3- Et la pension de réversion alors ?? Les veuves et veufs peuvent aujourd’hui prétendre à une pension de réversion dès l’âge de 55 ans. Il s’agit de la possibilité pour le conjoint marié ou divorcé de percevoir une partie des droits à retraite du défunt, entre 50 et 60%.
➔La réforme des retraites entend uniformiser le système de réversion des retraites à la hausse puisque le conjoint survivant pourra prétendre à 70% des droits à retraite dont bénéficie le couple (soit la somme des deux retraites) et ce, sans condition de ressources ce qui n’était pas le cas jusqu’à lors.
MAIS parce qu’il y a un mais, seules les personnes âgées de plus de 62 ans pourront y prétendre. Les salariés du secteur privé verront donc leurs droits reportés de 7 années. Pourquoi ??? Comment vont faire les femmes (l’espérance de vie des femmes étant plus longues) de 55 à 62 ans ? Nous n’avons pas encore d’information sur les mécanismes de solidarité mis en place pour empêcher certaines femmes, trop souvent dépendantes de la rémunération ou pension de leur époux, pour vivre.
Et ce n’est pas tout, la pension de réversion serait supprimée pour les ex-conjoints au profit d’une compensation financière calculée par le Juge aux affaires familiales au moment de la liquidation du régime matrimonial.
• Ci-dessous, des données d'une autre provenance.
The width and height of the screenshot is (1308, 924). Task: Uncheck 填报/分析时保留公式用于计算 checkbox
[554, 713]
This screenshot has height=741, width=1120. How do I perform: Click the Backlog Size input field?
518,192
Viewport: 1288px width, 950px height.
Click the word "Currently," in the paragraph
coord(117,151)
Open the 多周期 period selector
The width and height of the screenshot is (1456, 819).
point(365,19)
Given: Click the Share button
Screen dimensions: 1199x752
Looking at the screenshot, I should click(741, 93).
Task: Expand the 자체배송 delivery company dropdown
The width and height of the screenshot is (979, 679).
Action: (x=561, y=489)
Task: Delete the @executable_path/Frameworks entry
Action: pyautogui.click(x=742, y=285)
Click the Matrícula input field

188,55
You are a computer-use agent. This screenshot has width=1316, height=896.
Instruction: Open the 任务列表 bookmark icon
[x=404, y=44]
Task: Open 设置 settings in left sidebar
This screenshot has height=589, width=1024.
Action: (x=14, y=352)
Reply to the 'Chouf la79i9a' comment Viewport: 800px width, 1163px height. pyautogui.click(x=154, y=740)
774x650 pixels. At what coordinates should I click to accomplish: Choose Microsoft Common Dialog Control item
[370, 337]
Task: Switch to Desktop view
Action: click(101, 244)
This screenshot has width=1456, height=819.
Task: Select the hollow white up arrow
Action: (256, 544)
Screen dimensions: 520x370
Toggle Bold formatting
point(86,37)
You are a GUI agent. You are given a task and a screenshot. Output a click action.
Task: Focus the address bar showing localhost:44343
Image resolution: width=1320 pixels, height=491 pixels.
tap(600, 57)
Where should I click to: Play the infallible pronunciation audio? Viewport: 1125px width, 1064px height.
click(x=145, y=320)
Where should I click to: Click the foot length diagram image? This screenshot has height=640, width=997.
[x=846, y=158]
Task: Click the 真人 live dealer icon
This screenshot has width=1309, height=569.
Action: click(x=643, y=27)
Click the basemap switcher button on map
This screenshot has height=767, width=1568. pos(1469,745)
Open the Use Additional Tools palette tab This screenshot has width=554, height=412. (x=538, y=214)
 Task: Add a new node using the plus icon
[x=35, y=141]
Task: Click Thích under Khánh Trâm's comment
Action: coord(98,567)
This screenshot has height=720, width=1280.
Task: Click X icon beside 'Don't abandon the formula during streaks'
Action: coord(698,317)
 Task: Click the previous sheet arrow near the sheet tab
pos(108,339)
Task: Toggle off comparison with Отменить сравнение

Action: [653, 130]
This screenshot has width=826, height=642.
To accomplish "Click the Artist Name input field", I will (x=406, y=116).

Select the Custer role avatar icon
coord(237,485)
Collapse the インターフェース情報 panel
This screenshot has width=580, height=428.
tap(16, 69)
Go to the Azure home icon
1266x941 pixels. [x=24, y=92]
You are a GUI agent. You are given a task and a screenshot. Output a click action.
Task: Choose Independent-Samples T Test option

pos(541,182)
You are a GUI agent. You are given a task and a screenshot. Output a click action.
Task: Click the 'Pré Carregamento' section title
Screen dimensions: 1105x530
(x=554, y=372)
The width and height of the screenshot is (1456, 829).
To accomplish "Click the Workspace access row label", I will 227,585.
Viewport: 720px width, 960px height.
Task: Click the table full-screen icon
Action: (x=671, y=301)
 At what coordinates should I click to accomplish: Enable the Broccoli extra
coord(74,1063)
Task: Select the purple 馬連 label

Nous laissons donc la sécurité financière d’une femme qui aurait sacrifié sa carrière pour élever les enfants du couple à la subjectivité d’un juge ? Cela me laisse perplexe…
 
En définitive, si certaines avancées sont notables, d’autres mettraient très fortement en péril l’autonomie financière de certaines femmes à la retraite. Je pense qu’avant de réformer il conviendrait de trouver des solutions plus en amont pour permettre aux femmes de réussir à conjuguer vie de famille et prospérité professionnelle sans avoir à choisir entre l’un ou l’autre.